Als er auf Seite dreißig war, wurde ihm allerdings bewusst, dass er sich auch
nicht an ein einziges Wort erinnern konnte, das er bis dahin gelesen hatte.
Also klappte er das Buch wieder zu und pfefferte es in die nächste Ecke.
    Als über der Skyline von
Manhatten glühendrot die Sonne aufging und einen klirrend kalten Wintertag
versprach, war Maarten gerade in einen unruhigen Schlaf gefallen und bekam von
dem beeindruckenden Naturschauspiel nichts mehr mit. Erst, als es gegen Mittag
ging und sein extra laut gestelltes Telefon wiederholt einen schrillen
Klingelton von sich gab, wachte er auf und rieb sich verdutzt die Augen. Doch
im nächsten Moment schon hatte er die Orientierung wiedergefunden, erkannte
Wiebkes Nummer und griff gehetzt zum Hörer.
    „Hallo“, meldete er sich und
spürte, wie ihm sein Herz gegen die Rippen hämmerte, als wolle es sie
durchbrechen.
    „Maarten, bist du es?“, rief ihm
Wiebkes Stimme entgegen.
    „Ja, klar. Gibt`s was Neues von
Tilman?“
    „Er ...“, Wiebkes Stimme brach in
einem Schluchzen.
    „Was? Was ist mit ihm, Wiebke?“,
schrie Maarten panisch. „Es ist ihm doch nichts passiert?“
    „N-nein. Er ... ist wieder da,
Maarten. Es ... geht ihm gut.“
    Maarten spürte, wie vor
Erleichterung seine Knie unter ihm nachgaben, und er ließ sich zurück aufs Sofa
fallen. Tilman war wieder da! Und es ging ihm gut! „Wer hat ... hat die Polizei
ihn gefunden?“
    „Nein. Ein älteres Ehepaar hat
ihn entdeckt. Er stand irgendwo in Groothusen an einem Weidezaum in der Nähe
eines Bauernhofes und hat versucht, ein paar Schafe mit dem spärlichen Gras zu
füttert, das noch irgendwo am Wegesrand stand.“
    „Er ist einfach ausgesetzt
worden?“, rief Maarten fassungslos.
    „Sieht ganz so aus. Aber wie
gesagt. Es geht ihm gut. Er hatte die Taschen voller Schokolade und ein ganz verschmiertes
Schokomäulchen. Wer auch immer ihn bei sich hatte, er wollte ihm auf keinen
Fall weh tun.“
    „Wie edel“, bemerkte Maarten
säuerlich. „Hat man irgendeine Ahnung, wer ihn entführt haben könnte?“
    „Nein. Es gibt nach wie vor
keinerlei Spur.
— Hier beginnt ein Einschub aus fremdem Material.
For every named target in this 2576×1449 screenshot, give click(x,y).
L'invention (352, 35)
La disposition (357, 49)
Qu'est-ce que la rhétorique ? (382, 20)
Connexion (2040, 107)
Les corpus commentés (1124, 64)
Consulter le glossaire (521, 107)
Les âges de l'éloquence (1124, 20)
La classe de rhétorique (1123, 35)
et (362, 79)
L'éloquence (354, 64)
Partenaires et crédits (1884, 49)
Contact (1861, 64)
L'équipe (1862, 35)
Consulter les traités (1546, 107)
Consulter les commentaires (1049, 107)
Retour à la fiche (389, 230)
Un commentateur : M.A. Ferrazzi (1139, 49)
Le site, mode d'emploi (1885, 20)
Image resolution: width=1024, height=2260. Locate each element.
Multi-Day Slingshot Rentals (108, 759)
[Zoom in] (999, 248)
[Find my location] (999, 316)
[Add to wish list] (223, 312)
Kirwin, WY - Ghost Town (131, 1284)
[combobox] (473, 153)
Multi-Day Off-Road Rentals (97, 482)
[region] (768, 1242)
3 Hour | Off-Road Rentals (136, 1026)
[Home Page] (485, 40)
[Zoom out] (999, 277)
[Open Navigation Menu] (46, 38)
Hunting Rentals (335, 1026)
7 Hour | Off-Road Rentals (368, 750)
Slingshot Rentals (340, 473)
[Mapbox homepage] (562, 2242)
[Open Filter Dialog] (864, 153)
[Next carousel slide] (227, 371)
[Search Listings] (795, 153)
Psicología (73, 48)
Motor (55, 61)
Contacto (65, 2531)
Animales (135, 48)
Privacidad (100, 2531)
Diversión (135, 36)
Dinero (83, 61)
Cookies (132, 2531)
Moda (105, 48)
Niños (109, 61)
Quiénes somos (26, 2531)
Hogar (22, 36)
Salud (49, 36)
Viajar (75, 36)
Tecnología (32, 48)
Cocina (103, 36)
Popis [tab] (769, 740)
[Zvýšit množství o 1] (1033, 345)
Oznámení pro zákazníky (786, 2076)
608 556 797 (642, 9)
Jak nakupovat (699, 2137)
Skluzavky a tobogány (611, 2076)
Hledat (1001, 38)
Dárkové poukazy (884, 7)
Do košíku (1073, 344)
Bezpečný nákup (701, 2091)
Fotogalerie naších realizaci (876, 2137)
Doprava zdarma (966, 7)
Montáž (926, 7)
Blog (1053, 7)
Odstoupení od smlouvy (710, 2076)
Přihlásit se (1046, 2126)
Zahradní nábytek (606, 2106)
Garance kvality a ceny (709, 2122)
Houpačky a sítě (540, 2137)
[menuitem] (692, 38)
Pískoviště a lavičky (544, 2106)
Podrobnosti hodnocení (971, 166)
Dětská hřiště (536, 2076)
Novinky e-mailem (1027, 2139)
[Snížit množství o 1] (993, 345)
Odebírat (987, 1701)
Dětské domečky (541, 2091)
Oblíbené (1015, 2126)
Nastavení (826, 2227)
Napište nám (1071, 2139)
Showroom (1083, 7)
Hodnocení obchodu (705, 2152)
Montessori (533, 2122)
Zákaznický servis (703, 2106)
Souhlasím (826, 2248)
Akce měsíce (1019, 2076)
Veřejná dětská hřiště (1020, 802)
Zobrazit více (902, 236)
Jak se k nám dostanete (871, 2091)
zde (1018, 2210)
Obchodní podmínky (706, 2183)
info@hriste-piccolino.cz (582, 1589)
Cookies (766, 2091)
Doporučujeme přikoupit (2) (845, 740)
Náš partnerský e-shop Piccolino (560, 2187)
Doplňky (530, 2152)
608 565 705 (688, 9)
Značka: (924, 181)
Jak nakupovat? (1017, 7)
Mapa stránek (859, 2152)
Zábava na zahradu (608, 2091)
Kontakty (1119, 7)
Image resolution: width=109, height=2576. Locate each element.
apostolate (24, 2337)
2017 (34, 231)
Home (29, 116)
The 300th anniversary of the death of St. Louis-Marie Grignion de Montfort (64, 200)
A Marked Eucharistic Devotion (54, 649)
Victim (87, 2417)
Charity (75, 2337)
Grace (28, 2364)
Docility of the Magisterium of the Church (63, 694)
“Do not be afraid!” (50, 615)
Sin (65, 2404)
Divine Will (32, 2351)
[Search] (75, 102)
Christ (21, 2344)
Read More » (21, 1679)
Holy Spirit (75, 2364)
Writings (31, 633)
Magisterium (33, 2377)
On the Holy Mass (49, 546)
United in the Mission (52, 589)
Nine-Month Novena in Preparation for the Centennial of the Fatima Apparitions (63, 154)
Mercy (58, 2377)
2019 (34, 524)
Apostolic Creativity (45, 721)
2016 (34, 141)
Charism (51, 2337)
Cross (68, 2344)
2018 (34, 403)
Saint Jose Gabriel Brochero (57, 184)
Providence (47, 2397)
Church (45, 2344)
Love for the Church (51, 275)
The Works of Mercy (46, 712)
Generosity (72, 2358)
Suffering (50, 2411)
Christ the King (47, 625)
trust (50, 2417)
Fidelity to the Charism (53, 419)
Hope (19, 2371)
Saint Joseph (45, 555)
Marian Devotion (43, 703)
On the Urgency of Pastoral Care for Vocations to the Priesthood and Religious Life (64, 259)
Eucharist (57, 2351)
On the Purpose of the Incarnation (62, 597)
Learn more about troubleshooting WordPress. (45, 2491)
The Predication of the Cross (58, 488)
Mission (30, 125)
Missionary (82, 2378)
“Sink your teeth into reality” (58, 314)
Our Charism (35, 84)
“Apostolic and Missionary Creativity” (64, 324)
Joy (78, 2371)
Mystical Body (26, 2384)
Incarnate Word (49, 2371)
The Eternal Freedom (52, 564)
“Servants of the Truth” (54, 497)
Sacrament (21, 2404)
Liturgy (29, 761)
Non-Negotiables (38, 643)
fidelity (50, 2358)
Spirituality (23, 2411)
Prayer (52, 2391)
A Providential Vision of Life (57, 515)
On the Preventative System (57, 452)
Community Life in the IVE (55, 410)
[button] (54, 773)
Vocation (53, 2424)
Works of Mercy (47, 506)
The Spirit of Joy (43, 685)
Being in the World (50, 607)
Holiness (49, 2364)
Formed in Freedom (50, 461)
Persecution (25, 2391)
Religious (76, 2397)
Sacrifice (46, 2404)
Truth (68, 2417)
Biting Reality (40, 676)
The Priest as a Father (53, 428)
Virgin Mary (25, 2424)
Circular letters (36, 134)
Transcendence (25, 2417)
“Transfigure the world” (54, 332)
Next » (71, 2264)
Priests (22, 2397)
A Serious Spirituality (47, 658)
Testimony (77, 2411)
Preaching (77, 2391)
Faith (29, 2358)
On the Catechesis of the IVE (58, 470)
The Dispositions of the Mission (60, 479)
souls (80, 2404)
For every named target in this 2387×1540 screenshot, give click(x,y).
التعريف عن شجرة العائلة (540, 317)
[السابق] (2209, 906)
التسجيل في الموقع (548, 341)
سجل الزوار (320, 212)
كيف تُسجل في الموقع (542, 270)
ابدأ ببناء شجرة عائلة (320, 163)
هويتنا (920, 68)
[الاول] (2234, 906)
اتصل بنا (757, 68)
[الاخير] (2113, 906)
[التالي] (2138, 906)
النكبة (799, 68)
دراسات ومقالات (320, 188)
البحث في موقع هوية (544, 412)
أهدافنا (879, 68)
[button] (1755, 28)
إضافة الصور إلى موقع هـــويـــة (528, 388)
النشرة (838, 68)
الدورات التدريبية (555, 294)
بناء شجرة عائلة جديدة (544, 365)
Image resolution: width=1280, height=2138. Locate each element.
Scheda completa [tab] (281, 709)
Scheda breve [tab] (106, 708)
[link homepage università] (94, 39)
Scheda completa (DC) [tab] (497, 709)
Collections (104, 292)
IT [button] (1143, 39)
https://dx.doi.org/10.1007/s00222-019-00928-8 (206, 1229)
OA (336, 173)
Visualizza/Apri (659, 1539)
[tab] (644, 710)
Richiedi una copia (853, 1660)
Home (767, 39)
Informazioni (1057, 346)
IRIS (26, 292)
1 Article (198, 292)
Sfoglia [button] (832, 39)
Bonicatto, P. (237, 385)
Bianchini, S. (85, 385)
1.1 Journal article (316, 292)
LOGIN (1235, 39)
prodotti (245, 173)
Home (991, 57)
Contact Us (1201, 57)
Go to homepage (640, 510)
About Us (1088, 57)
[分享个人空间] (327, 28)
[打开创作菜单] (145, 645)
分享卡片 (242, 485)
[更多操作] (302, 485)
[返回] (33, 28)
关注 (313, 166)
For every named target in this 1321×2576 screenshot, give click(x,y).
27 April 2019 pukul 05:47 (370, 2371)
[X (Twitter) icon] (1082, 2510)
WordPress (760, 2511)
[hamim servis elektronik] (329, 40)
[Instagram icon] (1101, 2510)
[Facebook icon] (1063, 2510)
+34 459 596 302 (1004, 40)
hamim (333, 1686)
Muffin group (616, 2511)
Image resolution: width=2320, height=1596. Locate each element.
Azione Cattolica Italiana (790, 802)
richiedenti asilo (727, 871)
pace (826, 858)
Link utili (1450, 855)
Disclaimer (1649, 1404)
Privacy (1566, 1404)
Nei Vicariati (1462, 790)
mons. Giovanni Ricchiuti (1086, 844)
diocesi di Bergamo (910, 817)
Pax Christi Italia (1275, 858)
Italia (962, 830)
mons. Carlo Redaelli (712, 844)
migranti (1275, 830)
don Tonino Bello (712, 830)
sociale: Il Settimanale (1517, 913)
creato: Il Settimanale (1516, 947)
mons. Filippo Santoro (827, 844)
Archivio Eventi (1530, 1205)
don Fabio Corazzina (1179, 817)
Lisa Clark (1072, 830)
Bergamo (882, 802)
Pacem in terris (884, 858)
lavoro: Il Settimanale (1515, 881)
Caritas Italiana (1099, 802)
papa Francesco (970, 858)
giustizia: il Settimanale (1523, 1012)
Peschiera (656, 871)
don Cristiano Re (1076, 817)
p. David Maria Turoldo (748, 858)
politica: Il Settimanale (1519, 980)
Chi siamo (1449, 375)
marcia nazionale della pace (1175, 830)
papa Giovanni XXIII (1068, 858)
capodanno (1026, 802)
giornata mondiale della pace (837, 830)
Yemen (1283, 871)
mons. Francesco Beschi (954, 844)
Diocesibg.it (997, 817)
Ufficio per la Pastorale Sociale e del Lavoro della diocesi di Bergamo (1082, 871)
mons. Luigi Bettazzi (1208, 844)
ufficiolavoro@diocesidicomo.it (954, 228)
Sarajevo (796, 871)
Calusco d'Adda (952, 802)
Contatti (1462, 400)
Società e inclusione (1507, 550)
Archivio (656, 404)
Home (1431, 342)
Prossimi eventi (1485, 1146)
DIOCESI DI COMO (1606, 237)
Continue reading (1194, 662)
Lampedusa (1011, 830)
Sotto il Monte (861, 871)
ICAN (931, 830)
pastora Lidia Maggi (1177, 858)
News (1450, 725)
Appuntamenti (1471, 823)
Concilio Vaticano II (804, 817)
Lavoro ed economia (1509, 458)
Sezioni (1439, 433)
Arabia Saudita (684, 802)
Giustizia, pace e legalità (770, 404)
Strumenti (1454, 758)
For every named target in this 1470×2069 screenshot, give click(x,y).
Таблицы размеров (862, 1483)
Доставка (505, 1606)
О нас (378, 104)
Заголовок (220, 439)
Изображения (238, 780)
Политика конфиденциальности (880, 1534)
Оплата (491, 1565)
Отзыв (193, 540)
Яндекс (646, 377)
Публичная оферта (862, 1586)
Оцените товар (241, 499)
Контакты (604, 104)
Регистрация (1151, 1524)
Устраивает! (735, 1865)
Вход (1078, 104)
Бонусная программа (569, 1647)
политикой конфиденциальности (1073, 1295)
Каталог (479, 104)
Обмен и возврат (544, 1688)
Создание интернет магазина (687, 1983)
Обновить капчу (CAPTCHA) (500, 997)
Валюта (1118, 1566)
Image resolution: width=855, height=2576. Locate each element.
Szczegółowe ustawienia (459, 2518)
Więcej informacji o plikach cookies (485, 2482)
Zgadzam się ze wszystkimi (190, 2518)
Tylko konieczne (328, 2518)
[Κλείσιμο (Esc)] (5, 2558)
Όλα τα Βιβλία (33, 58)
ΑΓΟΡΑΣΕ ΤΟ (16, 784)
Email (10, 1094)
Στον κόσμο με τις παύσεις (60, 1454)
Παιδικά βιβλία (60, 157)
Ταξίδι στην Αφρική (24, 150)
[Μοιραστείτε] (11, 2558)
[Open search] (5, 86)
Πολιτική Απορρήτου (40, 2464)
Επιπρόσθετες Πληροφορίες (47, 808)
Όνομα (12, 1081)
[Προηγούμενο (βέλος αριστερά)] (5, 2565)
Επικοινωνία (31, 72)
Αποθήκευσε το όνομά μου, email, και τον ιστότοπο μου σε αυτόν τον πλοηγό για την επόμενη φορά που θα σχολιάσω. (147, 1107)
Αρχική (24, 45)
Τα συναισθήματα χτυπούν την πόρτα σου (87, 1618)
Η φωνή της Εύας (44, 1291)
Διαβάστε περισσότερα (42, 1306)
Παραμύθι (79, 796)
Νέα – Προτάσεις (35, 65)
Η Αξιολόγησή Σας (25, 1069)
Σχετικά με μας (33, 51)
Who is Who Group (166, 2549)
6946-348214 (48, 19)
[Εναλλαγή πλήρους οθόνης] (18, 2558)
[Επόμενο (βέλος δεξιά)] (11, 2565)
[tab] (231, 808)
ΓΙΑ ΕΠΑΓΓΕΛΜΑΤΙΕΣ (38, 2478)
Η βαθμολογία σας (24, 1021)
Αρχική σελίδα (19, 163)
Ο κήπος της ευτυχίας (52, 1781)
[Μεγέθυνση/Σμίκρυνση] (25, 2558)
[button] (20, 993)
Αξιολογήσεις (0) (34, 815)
Der Kleine wurde von oben bis unten auf fremde DNA-Spuren
untersucht. Aber es kann dauern, bis da die ersten Ergebnisse vorliegen.“
    „Und Sonja?“
    „Nun ja. Total erschöpft aber
überglücklich. Die Polizei hat sie mit ihren Kindern irgendwo hingefahren, wo
sie sich in Ruhe erholen können und wo sie vor allem vor den Journalisten in
Sicherheit sind. Keiner weiß, wo das ist, Aber das ist ja auch gut so.“
    Maarten atmete tief durch.
„H-hast du was von ... Tomke gehört?“, stotterte er in den Hörer.
    „Sie wird morgen aus dem
Krankenhaus entlassen.“
    „Dann geht’s ihr gut?“
    „Körperlich ja. Aber psychisch
ist sie ... nun ja, etwas angeschlagen. Aber das ist ja auch kein Wunder.